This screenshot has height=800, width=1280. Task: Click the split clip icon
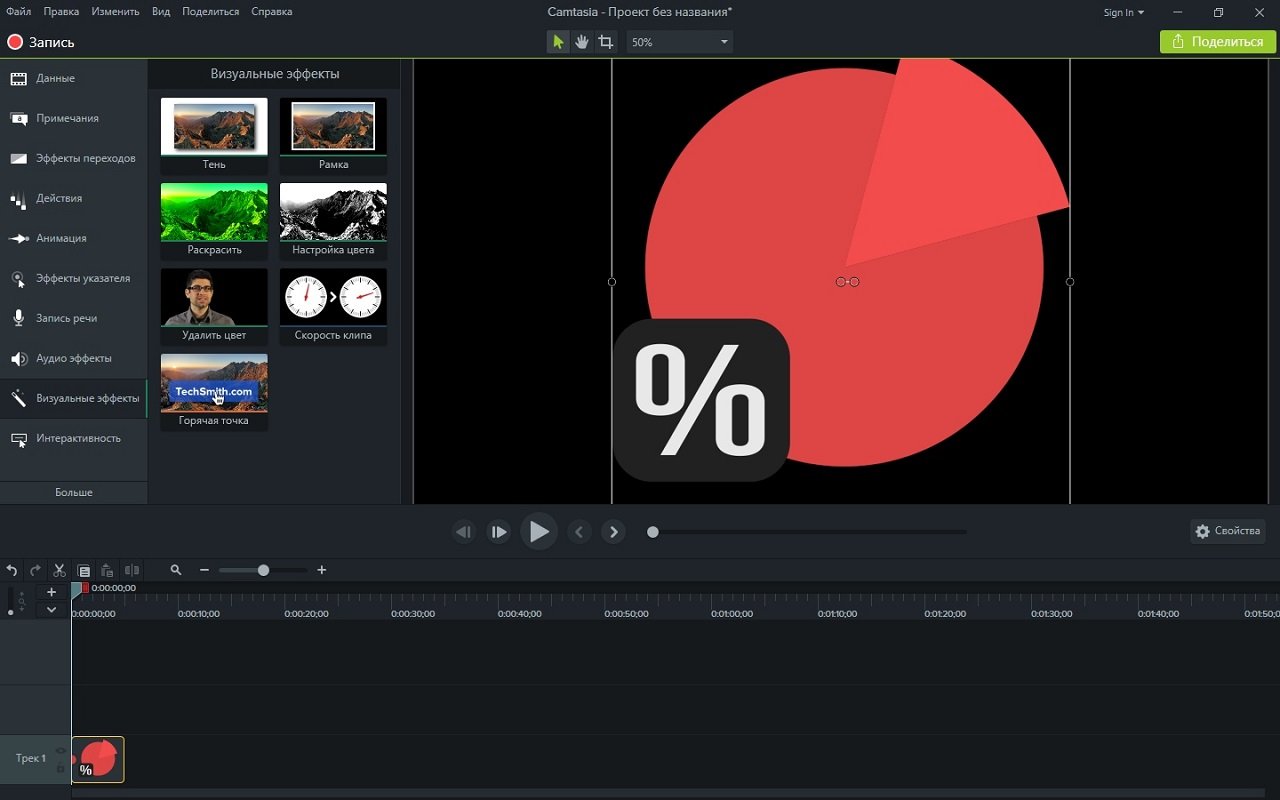(131, 570)
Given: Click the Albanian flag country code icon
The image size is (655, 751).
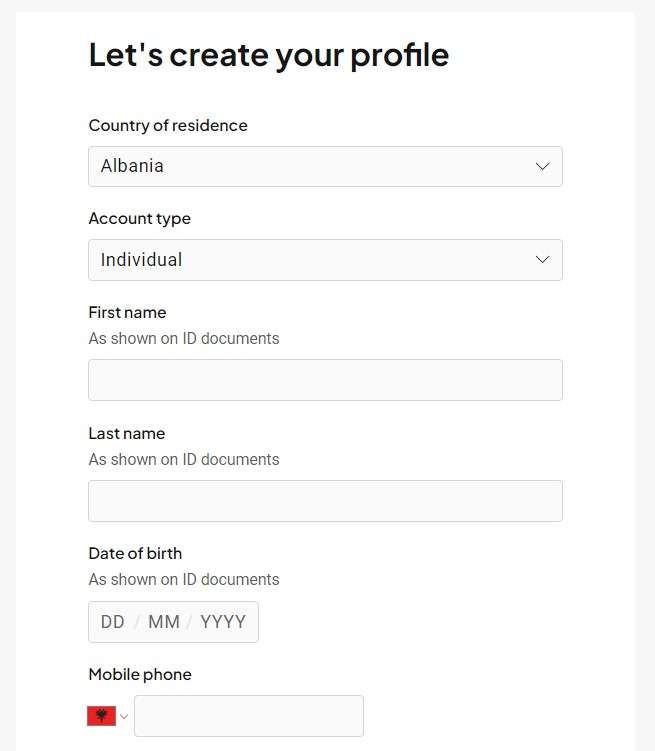Looking at the screenshot, I should tap(102, 716).
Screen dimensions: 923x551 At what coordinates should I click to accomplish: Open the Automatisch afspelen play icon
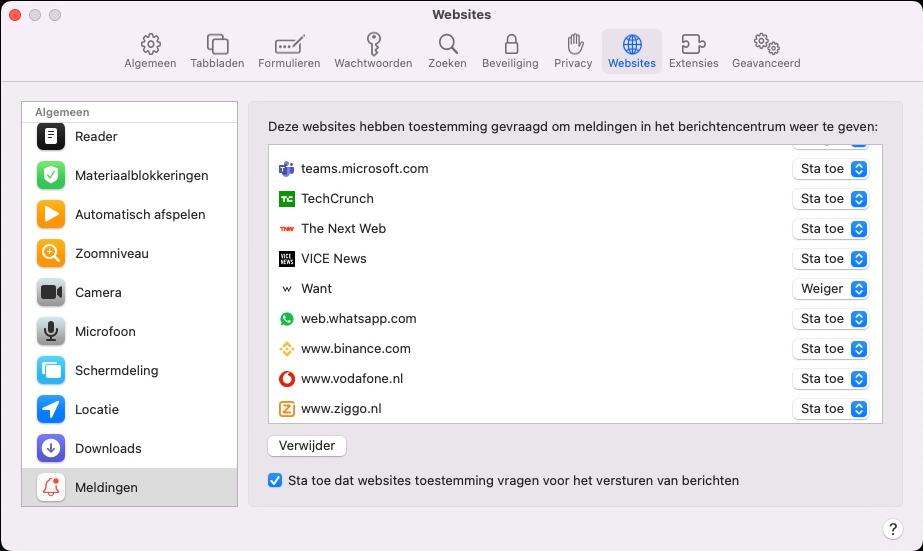point(51,214)
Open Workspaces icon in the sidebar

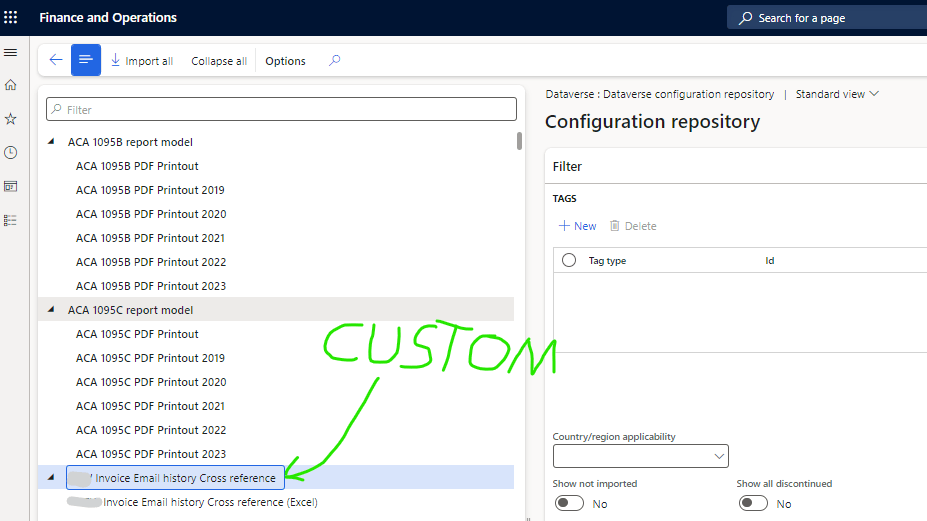tap(11, 186)
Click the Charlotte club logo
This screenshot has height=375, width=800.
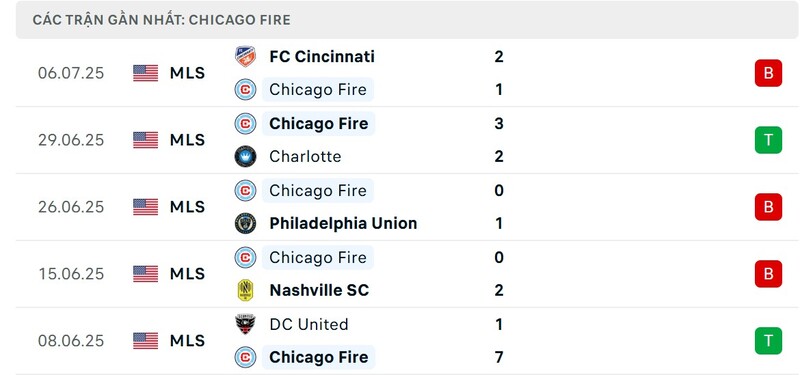pyautogui.click(x=245, y=156)
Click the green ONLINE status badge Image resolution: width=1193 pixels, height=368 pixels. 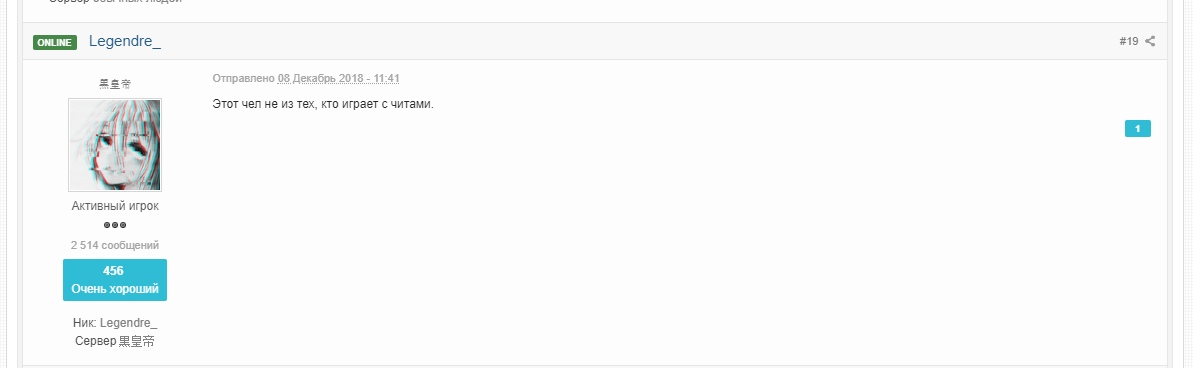[55, 43]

================================

● Try it: Write out the lines from the start of the material to the line with "Click the Charlotte club logo", inclusive and exactly. Skip the pictures.

● Solution:
This screenshot has height=800, width=1280. Task: Click the split clip icon
(131, 570)
Given: Click the Albanian flag country code icon
The image size is (655, 751).
Looking at the screenshot, I should tap(102, 716).
Screen dimensions: 923x551 At what coordinates should I click to accomplish: Open the Automatisch afspelen play icon
point(51,214)
Open Workspaces icon in the sidebar

tap(11, 186)
Click the Charlotte club logo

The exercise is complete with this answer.